The natural hair scene in Nigeria
The natural scene is definitely on the rise. It's exciting how many people are willing to embrace their natural selves. I have no issues with relaxers and weaves, what worries me is the ladies who haven't worn their hair natural in years because they don't feel comfortable or don't know how to. We are lucky that we live in an age with a wealth of information online. There really is no excuse for not doing the research. The first time you relaxed your hair you were not automatically uploaded with all the 'how to' knowledge. It's trial and error, it's a journey, I challenge everyone to learn a bit more about themselves through a natural hair journey. You can always go back to the weave every now and then but GIRL your hair is a part of you. Would you say: "I don't like my arm, I'm gonna cover it up and never let it see the light of day"? 

Blow out on natural hair (photo courtesy of subject)
Natural in Nigeria Vs the rest of the world
The main difference for me is the in-access to natural hair salons or shops that sell a large variety of products for naturalistas. Kinky Apothecary is definitely doing wonders to bridge that gap. There are hair salons that claim to cater to natural hair but more often than not they are still lacking in some basic knowledge. For instance after a lovely deep condition, a hair technician began ripping my hair from root to tip and grumbling that it was too thick. I tried (really tried) to calmly tell her that she was shredding my hair and had to do it gently in the the other direction. I was curtly told "Madam this is how we do it here and none of our customers have ever complained".  There is definitely a HUGE gap in the market for TRAINED natural hair technicians in Nigeria. 

Photo courtesy of subject
Thanks for saying it like it is, Fi. (And I'm still cracking up at "Cheese and crackers"!)
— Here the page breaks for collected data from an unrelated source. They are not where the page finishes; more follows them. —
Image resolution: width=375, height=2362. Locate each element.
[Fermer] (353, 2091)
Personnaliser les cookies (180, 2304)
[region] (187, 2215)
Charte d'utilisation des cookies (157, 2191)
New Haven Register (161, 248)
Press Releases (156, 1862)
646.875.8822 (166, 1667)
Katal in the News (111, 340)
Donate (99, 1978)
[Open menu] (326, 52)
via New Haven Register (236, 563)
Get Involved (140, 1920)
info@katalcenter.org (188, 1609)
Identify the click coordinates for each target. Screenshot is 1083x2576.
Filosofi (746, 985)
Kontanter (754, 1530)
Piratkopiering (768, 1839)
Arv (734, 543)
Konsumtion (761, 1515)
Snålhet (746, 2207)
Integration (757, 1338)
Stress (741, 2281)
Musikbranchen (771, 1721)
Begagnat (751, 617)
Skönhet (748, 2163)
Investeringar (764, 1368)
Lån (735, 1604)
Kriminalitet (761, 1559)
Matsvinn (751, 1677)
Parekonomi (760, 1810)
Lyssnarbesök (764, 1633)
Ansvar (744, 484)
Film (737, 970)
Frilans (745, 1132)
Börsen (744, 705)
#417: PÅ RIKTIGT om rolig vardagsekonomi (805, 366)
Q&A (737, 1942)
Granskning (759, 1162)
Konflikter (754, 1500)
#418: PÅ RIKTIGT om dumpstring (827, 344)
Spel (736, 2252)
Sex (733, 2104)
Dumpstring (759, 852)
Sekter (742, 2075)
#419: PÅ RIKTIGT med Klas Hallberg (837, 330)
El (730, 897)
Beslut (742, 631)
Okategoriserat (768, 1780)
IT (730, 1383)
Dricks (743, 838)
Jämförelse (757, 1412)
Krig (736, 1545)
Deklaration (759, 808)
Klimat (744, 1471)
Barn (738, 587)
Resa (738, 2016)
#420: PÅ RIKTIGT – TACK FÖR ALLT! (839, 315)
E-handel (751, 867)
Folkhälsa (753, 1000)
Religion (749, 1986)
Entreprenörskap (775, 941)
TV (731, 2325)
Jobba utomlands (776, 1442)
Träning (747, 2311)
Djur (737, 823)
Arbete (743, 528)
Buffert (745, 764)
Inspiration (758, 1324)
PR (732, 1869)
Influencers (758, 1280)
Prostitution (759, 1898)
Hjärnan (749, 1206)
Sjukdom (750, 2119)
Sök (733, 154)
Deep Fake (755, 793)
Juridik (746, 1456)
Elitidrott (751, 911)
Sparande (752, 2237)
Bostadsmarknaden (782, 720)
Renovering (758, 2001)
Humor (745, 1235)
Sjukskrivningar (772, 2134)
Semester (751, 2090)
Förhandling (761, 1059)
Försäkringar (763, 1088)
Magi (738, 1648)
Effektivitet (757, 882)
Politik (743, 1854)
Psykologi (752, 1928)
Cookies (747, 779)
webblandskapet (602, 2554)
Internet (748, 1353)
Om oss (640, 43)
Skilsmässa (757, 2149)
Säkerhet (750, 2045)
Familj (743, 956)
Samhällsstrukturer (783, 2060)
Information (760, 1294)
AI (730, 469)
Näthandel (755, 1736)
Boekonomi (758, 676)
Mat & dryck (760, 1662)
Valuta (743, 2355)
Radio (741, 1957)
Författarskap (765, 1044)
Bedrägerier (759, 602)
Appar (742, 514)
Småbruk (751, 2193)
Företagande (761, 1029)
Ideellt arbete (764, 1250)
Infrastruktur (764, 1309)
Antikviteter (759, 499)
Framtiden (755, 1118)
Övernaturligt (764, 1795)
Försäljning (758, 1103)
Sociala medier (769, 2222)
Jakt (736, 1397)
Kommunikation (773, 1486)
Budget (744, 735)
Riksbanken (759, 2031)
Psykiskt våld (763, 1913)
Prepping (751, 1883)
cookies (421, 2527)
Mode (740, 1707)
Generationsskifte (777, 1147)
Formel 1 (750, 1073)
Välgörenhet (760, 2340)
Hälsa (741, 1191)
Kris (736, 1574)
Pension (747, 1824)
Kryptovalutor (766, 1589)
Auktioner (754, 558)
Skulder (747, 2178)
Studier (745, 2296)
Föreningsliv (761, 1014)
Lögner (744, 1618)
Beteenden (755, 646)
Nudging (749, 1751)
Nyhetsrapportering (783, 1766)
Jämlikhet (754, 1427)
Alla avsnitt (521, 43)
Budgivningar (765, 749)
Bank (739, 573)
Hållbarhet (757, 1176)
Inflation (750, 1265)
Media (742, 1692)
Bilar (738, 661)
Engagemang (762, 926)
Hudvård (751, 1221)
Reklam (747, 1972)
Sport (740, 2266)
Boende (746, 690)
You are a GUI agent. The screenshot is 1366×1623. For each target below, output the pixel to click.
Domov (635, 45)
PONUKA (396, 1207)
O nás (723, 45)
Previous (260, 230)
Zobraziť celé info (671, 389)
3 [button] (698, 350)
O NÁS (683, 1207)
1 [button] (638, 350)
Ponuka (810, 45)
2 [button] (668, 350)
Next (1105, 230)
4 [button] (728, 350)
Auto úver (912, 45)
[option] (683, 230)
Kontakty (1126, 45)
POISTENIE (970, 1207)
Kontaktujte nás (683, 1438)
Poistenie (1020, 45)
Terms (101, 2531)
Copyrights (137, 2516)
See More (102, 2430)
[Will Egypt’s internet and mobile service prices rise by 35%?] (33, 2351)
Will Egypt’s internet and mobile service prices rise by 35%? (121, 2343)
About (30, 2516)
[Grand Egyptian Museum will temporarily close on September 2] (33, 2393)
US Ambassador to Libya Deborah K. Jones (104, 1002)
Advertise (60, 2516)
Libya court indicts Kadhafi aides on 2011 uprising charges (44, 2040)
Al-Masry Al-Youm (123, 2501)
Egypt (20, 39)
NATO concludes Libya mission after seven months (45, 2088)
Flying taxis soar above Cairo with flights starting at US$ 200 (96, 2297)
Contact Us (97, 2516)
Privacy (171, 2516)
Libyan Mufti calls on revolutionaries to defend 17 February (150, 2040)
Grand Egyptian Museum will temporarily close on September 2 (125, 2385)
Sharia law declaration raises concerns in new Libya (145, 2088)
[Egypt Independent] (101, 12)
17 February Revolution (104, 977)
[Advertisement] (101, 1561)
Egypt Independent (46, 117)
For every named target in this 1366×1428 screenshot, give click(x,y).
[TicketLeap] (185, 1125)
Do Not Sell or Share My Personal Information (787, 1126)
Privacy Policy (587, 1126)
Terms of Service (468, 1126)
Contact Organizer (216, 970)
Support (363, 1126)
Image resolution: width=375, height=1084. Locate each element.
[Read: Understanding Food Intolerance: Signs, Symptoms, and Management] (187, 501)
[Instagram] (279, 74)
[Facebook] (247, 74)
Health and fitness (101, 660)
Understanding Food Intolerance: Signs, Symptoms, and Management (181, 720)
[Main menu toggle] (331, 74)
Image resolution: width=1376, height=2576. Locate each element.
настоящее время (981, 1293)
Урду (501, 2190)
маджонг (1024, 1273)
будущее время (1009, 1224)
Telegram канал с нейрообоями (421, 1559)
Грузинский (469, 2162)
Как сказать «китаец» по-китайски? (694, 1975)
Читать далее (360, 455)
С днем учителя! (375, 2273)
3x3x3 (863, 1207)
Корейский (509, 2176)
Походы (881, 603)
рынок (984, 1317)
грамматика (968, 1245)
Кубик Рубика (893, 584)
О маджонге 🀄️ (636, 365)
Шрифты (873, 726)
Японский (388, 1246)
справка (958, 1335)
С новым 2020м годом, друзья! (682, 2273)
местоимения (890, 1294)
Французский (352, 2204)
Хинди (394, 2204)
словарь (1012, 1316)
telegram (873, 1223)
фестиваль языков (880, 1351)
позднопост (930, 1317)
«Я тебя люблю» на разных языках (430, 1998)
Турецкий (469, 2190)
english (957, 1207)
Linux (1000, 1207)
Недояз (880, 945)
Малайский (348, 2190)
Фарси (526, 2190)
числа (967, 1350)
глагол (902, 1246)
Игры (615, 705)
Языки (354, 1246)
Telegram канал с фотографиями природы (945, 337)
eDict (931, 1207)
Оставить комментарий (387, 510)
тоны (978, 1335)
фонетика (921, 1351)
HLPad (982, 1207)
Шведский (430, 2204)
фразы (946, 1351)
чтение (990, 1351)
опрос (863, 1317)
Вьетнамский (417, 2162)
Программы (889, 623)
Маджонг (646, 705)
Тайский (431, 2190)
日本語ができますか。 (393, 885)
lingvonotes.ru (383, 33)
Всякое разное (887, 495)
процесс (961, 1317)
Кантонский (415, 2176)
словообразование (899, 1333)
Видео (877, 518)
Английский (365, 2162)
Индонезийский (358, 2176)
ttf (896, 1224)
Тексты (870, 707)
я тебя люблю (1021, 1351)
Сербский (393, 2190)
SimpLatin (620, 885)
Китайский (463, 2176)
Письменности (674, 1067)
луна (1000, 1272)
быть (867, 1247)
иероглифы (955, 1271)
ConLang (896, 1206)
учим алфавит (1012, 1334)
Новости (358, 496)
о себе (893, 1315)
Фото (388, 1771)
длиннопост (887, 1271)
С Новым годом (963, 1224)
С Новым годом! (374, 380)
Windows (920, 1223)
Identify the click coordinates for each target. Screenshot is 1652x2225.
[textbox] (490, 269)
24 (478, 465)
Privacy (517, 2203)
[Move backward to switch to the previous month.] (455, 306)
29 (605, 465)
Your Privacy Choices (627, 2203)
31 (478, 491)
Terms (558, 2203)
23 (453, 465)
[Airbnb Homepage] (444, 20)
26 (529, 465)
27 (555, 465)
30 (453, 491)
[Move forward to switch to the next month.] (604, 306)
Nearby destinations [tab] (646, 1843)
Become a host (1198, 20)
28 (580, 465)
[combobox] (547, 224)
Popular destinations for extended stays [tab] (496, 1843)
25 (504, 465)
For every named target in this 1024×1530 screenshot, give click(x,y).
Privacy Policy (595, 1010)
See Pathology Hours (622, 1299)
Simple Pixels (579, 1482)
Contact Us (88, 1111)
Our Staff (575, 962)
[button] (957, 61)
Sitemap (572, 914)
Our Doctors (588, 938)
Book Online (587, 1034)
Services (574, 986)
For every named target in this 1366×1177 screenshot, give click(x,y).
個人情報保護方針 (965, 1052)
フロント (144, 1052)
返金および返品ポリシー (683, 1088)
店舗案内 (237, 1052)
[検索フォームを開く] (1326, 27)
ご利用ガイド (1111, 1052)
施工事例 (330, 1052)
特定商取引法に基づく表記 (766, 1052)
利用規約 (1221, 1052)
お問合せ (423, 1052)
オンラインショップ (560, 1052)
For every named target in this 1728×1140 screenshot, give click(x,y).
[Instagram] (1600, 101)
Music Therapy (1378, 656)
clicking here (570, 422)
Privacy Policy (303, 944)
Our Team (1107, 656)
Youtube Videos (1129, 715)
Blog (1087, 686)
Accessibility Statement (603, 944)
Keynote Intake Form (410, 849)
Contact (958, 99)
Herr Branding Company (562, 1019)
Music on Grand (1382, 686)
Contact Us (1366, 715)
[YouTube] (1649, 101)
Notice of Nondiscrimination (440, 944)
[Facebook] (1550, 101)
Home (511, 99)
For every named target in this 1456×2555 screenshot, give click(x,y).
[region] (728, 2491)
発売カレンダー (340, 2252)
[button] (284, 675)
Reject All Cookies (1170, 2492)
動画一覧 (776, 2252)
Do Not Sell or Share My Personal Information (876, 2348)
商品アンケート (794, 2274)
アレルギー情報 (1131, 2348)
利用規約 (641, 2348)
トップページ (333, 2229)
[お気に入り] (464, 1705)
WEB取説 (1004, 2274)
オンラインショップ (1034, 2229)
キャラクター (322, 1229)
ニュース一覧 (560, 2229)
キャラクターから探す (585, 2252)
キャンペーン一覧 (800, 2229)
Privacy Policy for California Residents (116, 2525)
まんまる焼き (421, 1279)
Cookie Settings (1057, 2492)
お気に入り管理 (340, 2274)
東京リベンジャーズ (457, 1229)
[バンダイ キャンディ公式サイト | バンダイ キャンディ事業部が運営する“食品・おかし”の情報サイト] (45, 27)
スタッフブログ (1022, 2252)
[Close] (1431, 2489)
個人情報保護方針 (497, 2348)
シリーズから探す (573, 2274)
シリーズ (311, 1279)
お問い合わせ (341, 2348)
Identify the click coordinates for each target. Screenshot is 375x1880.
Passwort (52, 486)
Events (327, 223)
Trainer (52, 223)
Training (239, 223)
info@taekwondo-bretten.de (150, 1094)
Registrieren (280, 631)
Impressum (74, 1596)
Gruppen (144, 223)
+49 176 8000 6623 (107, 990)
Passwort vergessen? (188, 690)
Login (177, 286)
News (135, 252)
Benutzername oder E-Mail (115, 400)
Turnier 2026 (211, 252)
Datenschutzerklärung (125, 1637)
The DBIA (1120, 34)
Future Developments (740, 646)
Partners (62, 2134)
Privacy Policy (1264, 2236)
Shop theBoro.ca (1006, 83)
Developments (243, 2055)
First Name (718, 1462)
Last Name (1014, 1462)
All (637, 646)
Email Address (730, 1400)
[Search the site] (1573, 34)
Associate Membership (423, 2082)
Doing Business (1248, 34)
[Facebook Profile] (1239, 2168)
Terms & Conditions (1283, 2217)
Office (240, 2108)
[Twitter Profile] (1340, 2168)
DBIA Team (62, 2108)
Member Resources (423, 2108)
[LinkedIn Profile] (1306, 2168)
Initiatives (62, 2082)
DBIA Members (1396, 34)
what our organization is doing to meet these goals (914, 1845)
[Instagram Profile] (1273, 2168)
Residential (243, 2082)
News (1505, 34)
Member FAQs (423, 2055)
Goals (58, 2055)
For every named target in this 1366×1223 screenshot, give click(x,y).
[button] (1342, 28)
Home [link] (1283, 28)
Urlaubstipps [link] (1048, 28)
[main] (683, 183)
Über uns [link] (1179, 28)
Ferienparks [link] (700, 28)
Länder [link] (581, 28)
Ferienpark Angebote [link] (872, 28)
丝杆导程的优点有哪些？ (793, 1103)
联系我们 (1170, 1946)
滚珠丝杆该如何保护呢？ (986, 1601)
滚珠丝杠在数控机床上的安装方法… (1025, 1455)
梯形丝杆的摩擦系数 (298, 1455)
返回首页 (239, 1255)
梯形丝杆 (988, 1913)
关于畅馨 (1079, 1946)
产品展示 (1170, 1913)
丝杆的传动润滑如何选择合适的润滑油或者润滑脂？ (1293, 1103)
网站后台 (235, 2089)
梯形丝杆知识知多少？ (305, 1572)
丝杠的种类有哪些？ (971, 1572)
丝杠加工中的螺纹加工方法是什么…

  1. Well, she's simply stunning!

    Love the way her personality crackles off the page too!

  2. wow! she's so right! we really do need natural hair technicians!whenever I go to salons (probably because i'm too lazy to wash) I more often than not organize a lil seminar on basic natural hair care techniques if they are willing to learn something new. if not, I run away as fast as I can, fro flapping in the wind!
    Some people just assume I have good hair and help me draw my family tree to include non existent biracial ancestors!
    we do have a long way to go...but more importantly,we've started moving!

  3. Gorgeous! I love that she's done so much with her hair - locs, short, shaved, blown out :)

    My cousin did something similar - she did a big chop (she had very long relaxed hair) and EVERYONE including the stylist told her she was making a big mistake. She ignored them... and she's still natural :)

  4. My hair was starting to rebel against castor oil too, until I started mixing it up with jojoba oil to thin it out and make it less sticky. Now my hair loves it.

  5. What happens when ur hair rebels against castor oil?